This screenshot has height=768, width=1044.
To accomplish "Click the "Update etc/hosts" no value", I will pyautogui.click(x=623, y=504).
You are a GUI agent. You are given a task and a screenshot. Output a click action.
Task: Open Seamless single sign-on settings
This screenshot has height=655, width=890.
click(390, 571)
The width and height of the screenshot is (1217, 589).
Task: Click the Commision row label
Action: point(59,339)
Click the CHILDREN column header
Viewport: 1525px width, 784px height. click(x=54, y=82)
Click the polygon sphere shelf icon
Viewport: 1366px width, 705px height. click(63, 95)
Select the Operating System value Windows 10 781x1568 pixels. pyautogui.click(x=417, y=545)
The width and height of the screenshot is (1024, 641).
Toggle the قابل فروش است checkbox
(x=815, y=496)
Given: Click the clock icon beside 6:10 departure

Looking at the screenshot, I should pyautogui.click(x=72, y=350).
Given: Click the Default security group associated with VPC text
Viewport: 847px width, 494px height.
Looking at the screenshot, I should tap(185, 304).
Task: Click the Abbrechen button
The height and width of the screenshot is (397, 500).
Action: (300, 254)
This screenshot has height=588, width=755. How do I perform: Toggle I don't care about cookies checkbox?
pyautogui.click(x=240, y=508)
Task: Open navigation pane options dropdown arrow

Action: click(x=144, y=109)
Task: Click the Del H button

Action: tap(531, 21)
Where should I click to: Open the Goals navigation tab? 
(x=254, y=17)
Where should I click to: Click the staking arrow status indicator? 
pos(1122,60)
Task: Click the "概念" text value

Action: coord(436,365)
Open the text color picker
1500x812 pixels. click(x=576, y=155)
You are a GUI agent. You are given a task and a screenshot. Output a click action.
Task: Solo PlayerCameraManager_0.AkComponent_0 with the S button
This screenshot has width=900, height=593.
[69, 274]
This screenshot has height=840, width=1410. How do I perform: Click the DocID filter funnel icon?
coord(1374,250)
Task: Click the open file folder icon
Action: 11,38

++++++

Write the entries above out again, unchanged and complete.

This screenshot has height=768, width=1044.
To accomplish "Click the "Update etc/hosts" no value", I will pyautogui.click(x=623, y=504).
You are a GUI agent. You are given a task and a screenshot. Output a click action.
Task: Open Seamless single sign-on settings
This screenshot has height=655, width=890.
click(390, 571)
The width and height of the screenshot is (1217, 589).
Task: Click the Commision row label
Action: point(59,339)
Click the CHILDREN column header
Viewport: 1525px width, 784px height. click(x=54, y=82)
Click the polygon sphere shelf icon
Viewport: 1366px width, 705px height. click(63, 95)
Select the Operating System value Windows 10 781x1568 pixels. pyautogui.click(x=417, y=545)
The width and height of the screenshot is (1024, 641).
Toggle the قابل فروش است checkbox
(x=815, y=496)
Given: Click the clock icon beside 6:10 departure

Looking at the screenshot, I should pyautogui.click(x=72, y=350).
Given: Click the Default security group associated with VPC text
Viewport: 847px width, 494px height.
Looking at the screenshot, I should tap(185, 304).
Task: Click the Abbrechen button
The height and width of the screenshot is (397, 500).
Action: (300, 254)
This screenshot has height=588, width=755. How do I perform: Toggle I don't care about cookies checkbox?
pyautogui.click(x=240, y=508)
Task: Open navigation pane options dropdown arrow

Action: click(x=144, y=109)
Task: Click the Del H button

Action: tap(531, 21)
Where should I click to: Open the Goals navigation tab? 
(x=254, y=17)
Where should I click to: Click the staking arrow status indicator? 
pos(1122,60)
Task: Click the "概念" text value

Action: coord(436,365)
Open the text color picker
1500x812 pixels. click(x=576, y=155)
You are a GUI agent. You are given a task and a screenshot. Output a click action.
Task: Solo PlayerCameraManager_0.AkComponent_0 with the S button
This screenshot has width=900, height=593.
[69, 274]
This screenshot has height=840, width=1410. How do I perform: Click the DocID filter funnel icon?
coord(1374,250)
Task: Click the open file folder icon
Action: 11,38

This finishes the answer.